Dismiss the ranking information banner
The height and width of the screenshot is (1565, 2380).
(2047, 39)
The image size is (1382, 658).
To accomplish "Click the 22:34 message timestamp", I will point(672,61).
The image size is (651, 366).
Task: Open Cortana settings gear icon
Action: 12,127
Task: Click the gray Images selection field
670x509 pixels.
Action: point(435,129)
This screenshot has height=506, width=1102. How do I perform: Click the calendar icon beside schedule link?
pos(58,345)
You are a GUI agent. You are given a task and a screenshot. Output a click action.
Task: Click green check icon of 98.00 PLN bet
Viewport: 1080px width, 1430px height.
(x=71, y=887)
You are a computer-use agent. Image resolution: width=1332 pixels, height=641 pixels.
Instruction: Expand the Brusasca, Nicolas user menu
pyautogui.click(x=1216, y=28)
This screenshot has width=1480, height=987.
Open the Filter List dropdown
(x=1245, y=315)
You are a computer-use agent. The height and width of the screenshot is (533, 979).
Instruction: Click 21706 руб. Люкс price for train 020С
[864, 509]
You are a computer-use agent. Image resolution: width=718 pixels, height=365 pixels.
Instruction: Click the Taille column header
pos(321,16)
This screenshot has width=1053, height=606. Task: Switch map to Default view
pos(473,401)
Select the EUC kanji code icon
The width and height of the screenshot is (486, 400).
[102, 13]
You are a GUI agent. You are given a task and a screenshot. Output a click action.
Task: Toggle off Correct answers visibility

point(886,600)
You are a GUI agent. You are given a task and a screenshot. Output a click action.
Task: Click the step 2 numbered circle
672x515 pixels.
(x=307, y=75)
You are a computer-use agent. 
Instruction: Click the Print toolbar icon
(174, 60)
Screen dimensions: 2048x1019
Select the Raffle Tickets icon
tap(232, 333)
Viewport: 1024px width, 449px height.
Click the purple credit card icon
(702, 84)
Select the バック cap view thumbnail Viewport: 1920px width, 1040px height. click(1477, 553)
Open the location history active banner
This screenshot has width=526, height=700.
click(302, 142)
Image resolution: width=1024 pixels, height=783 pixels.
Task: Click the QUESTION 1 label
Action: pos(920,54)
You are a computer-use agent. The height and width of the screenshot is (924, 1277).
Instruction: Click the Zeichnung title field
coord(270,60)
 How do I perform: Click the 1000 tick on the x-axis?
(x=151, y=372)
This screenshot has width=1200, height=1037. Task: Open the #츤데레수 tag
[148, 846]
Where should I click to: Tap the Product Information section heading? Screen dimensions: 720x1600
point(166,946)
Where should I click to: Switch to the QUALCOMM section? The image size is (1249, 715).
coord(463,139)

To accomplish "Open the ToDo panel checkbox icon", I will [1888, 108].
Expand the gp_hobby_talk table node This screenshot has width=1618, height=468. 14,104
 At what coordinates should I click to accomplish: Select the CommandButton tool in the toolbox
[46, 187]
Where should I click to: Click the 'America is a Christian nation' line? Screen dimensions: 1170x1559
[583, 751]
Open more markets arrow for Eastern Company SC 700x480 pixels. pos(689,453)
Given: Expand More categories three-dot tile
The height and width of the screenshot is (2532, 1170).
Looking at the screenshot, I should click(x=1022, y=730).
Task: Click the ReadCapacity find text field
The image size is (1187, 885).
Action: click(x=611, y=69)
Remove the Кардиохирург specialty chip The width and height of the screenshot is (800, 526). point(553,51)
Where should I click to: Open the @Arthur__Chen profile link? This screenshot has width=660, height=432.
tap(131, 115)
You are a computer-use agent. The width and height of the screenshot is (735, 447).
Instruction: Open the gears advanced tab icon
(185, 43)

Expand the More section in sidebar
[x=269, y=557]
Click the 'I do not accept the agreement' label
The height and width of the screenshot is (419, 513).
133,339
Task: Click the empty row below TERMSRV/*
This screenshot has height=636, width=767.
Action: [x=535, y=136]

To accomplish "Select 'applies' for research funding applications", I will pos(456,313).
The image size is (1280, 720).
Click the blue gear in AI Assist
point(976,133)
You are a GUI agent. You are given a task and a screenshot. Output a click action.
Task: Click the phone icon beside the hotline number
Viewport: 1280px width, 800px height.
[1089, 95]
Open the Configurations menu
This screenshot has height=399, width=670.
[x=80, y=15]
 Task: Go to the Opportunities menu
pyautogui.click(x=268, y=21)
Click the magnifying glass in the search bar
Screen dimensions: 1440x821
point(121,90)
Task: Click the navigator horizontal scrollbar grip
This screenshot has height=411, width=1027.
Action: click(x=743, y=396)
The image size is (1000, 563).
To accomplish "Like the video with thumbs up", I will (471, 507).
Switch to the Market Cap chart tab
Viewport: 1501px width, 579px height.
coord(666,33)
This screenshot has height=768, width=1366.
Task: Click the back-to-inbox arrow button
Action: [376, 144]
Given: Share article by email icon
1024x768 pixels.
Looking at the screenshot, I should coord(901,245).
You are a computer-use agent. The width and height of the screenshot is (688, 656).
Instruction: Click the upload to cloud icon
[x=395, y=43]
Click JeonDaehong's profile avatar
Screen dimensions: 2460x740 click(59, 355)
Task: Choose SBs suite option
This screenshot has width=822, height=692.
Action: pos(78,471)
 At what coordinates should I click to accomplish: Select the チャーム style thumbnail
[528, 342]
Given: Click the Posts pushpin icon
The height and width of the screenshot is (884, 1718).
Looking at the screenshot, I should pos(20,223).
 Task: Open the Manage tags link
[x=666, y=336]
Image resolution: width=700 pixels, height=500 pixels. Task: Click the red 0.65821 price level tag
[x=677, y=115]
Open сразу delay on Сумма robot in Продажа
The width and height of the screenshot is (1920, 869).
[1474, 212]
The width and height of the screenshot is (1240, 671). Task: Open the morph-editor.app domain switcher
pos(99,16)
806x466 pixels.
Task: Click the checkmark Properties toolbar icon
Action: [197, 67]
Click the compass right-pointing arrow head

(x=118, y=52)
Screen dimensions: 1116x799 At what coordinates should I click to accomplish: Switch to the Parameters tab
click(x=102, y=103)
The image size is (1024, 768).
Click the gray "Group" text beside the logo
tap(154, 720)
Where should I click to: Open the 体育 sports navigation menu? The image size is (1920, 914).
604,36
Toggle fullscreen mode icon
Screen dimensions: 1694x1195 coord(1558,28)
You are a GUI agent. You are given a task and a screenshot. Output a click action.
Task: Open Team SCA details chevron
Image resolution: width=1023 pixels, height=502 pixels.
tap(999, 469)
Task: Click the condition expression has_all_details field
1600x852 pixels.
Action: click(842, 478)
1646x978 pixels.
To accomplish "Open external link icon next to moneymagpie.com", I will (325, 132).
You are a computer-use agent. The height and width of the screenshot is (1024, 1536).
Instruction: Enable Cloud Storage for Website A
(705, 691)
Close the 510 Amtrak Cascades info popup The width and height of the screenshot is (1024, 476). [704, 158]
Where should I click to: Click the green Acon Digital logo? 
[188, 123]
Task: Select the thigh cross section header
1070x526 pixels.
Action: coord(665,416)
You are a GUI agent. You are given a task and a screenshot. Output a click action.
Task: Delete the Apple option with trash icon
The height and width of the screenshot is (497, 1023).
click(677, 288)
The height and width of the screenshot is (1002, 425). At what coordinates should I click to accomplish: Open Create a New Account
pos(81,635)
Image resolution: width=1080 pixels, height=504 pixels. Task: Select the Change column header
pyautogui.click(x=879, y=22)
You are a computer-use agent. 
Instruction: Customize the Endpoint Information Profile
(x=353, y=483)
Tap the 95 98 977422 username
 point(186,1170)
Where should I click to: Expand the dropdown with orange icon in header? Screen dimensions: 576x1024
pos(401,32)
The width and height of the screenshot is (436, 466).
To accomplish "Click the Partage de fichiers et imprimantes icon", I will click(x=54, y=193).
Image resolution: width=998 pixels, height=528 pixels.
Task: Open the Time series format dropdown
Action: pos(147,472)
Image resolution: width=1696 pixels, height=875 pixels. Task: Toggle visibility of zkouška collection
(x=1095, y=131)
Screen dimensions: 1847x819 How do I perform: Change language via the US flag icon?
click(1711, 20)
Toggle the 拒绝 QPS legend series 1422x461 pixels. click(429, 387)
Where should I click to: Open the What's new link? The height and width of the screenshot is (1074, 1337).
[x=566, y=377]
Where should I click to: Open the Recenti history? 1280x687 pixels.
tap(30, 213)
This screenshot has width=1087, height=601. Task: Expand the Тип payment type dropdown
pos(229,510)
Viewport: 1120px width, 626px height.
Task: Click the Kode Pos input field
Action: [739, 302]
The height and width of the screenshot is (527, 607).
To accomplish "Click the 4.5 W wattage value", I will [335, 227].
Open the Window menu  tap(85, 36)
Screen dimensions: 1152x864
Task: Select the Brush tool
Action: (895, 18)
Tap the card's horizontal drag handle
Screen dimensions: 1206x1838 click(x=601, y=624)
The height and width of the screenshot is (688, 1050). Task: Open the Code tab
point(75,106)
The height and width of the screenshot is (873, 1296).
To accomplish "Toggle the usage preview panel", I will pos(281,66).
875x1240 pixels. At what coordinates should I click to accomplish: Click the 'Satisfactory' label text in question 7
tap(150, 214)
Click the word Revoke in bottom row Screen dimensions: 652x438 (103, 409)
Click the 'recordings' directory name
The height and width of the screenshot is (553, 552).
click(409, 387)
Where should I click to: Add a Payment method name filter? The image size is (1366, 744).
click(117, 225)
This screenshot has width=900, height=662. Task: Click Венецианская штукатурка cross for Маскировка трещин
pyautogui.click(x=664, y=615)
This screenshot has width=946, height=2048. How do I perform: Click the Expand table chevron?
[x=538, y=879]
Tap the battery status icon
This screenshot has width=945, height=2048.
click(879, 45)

What you have to do.
Your task is to return each line of the data above that contains the string "option".

Response to this exercise.
Task: Choose SBs suite option
Task: Delete the Apple option with trash icon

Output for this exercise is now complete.